TEXTE RETENU ▸

◆ ◆ ◆ ◆ ◆ ◆ ◆

« Un entraîneur, c’est un entraîneur »

Tennis Canada et la Banque Nationale feront la promotion de l’égalité des genres au tennis

Les femmes ne représentent que 10 % des entraîneurs des trois centres de tennis régionaux canadiens. Et seulement 21 % des joueurs adultes de niveau compétitif.

Les chiffres de ce type, Tennis Canada compte les effacer.

L’organisation annoncera ce lundi que son partenaire Banque Nationale et elle collaboreront au cours des 10 prochaines années à une stratégie de promotion de l’égalité des genres au tennis.

Quelques embauches en ce sens ont déjà eu lieu ces derniers temps – l’ex-numéro 3 mondiale Nathalie Tauziat, notamment –, mais l’essentiel des programmes, le concret, ne sera pas connu avant l’an prochain.

« On travaille très fort depuis six, sept mois sur un plan qui sera présenté en 2022 », indique Séverine Tamborero, directrice des clubs de la haute performance et du développement des 10 ans et moins chez Tennis Canada.

Cela dit, la campagne « Filles. Set. Match. », élaborée par l’agence Sid Lee, sera lancée dès cette semaine. Bianca Andreescu, nommée ambassadrice du programme, en fait partie.

Les chiffres cités précédemment sont les moins reluisants. Parmi ceux que nous a transmis Tennis Canada, les plus près de l’atteinte de l’équité sont – du côté organisationnel – les 31 % de femmes parmi ses officiels et – en ce qui a trait au sport compétitif – les 39 % des joueurs juniors que constituent les filles.

Mais il n’y a pas que le tennis. Or, une étude menée par l’organisme Femmes et sport au Canada, en collaboration avec la Fondation Bon départ de Canadian Tire, a démontré qu’une fille sur trois abandonne le sport à la fin de l’adolescence. Chez les garçons, c’est plutôt un sur dix.

Peut-être plus frappant encore : 62 % des adolescentes canadiennes ne pratiquent aucun sport.

« On a un groupe de femmes au sein de Tennis Canada et l’erreur qu’on ne voulait pas faire, c’est de rentrer dans l’émotivité », fait valoir Séverine Tamborero.

Il fallait donc d’abord recueillir des données précises. Le plan en découlera.

Pour juger de l’efficacité des mesures qui seront adoptées, comme le chantait Patrick Bruel, rendez-vous dans 10 ans.

◆ ◆ ◆ ◆ ◆ ◆ ◆

ENREGISTREMENTS FOURNIS ▸
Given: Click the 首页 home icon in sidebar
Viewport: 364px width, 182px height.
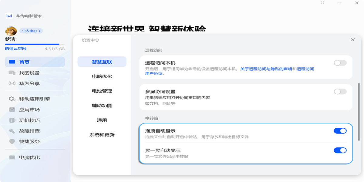Looking at the screenshot, I should coord(12,62).
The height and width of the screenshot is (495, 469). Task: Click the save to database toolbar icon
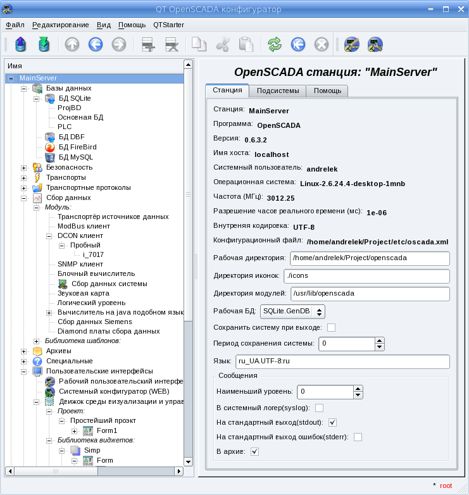44,44
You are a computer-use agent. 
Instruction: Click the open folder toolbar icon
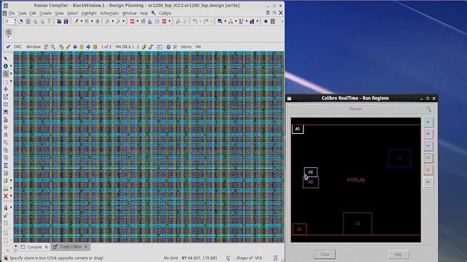point(59,22)
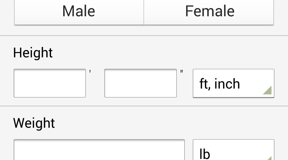Screen dimensions: 288x160
Task: Focus the Weight input field
Action: [99, 150]
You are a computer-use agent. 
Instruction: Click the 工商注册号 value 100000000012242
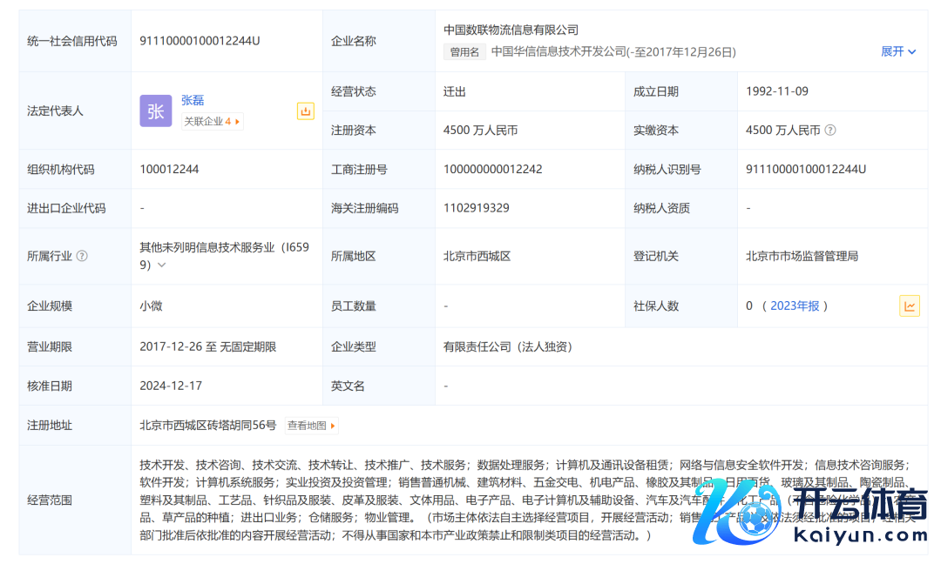tap(492, 169)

◆ ◆ ◆ ◆ ◆ ◆ ◆

CONSIGNES DE L'EXERCICE ▸
1) Recopiez, s'il vous plaît, le passage de l'article sur l'égalité des genres au tennis qui va de « Les chiffres de » à « avant l’an prochain. ».
2) D'après l'article sur l'égalité des genres au tennis, quelle part des entraîneurs des trois centres de tennis régionaux canadiens les femmes représentent-elles ?

RÉPONSES PAR CONSIGNE ▸
1)
Les chiffres de ce type, Tennis Canada compte les effacer.

L’organisation annoncera ce lundi que son partenaire Banque Nationale et elle collaboreront au cours des 10 prochaines années à une stratégie de promotion de l’égalité des genres au tennis.

Quelques embauches en ce sens ont déjà eu lieu ces derniers temps – l’ex-numéro 3 mondiale Nathalie Tauziat, notamment –, mais l’essentiel des programmes, le concret, ne sera pas connu avant l’an prochain.

2) Elles ne représentent que 10 % de ces entraîneurs.